__Task item__: Could you reproduce, word for word, everything below from the line containing "Click the Region column link" down to the line containing "Given: Open the Prompting tab", with both of those lines included and no others?

__Supplied material__:
_ _ _ _
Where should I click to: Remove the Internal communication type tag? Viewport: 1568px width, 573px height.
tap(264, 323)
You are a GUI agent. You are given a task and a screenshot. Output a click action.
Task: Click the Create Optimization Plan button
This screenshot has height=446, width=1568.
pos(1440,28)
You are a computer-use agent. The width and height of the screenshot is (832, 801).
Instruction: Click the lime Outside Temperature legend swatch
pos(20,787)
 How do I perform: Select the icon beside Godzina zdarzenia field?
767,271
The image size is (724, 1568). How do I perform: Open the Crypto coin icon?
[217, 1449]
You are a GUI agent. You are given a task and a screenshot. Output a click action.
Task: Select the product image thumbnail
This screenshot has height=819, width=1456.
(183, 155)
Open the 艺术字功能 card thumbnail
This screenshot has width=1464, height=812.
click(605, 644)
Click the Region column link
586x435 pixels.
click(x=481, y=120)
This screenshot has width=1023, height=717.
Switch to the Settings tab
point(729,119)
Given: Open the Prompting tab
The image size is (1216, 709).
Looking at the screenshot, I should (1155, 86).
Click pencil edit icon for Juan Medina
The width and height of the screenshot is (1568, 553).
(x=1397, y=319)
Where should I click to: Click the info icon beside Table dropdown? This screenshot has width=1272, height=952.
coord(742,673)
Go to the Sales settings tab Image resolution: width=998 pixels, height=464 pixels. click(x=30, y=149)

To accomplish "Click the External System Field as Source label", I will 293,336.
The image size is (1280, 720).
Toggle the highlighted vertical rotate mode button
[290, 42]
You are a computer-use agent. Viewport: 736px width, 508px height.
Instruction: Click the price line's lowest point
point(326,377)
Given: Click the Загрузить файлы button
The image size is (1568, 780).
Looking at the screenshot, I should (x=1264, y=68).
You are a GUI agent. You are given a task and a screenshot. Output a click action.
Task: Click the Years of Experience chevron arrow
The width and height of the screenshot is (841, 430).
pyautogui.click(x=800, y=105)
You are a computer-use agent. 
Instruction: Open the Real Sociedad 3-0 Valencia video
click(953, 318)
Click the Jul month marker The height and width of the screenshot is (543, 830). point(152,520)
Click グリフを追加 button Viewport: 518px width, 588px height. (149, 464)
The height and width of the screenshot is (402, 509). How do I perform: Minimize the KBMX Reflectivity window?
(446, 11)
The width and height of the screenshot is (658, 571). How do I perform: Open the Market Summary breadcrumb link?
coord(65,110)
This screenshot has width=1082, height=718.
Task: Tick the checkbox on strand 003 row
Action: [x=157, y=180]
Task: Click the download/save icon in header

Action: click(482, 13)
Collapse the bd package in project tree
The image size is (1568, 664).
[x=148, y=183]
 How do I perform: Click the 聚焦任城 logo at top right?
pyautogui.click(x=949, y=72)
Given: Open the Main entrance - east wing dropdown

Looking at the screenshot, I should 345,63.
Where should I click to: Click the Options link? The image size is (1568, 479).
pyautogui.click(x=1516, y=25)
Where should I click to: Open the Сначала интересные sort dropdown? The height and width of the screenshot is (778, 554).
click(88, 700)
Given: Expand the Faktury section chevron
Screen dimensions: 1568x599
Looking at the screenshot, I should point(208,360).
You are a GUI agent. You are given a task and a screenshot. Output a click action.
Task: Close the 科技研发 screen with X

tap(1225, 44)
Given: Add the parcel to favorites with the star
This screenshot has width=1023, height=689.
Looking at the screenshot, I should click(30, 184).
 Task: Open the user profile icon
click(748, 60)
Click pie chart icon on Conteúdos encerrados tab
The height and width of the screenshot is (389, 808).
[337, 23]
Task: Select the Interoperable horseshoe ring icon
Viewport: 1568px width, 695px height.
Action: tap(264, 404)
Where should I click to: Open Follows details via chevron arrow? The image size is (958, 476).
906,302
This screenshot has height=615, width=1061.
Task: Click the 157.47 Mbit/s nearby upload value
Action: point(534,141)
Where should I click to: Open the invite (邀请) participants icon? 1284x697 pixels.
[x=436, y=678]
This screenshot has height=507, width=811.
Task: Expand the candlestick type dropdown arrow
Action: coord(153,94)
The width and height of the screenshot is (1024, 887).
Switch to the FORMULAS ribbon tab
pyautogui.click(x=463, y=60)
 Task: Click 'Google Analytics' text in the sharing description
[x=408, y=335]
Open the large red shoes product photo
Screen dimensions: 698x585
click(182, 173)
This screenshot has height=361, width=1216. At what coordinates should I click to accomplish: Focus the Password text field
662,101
_ _ _ _
__Response to this exercise__:
Click the Region column link
586x435 pixels.
click(x=481, y=120)
This screenshot has width=1023, height=717.
Switch to the Settings tab
point(729,119)
Given: Open the Prompting tab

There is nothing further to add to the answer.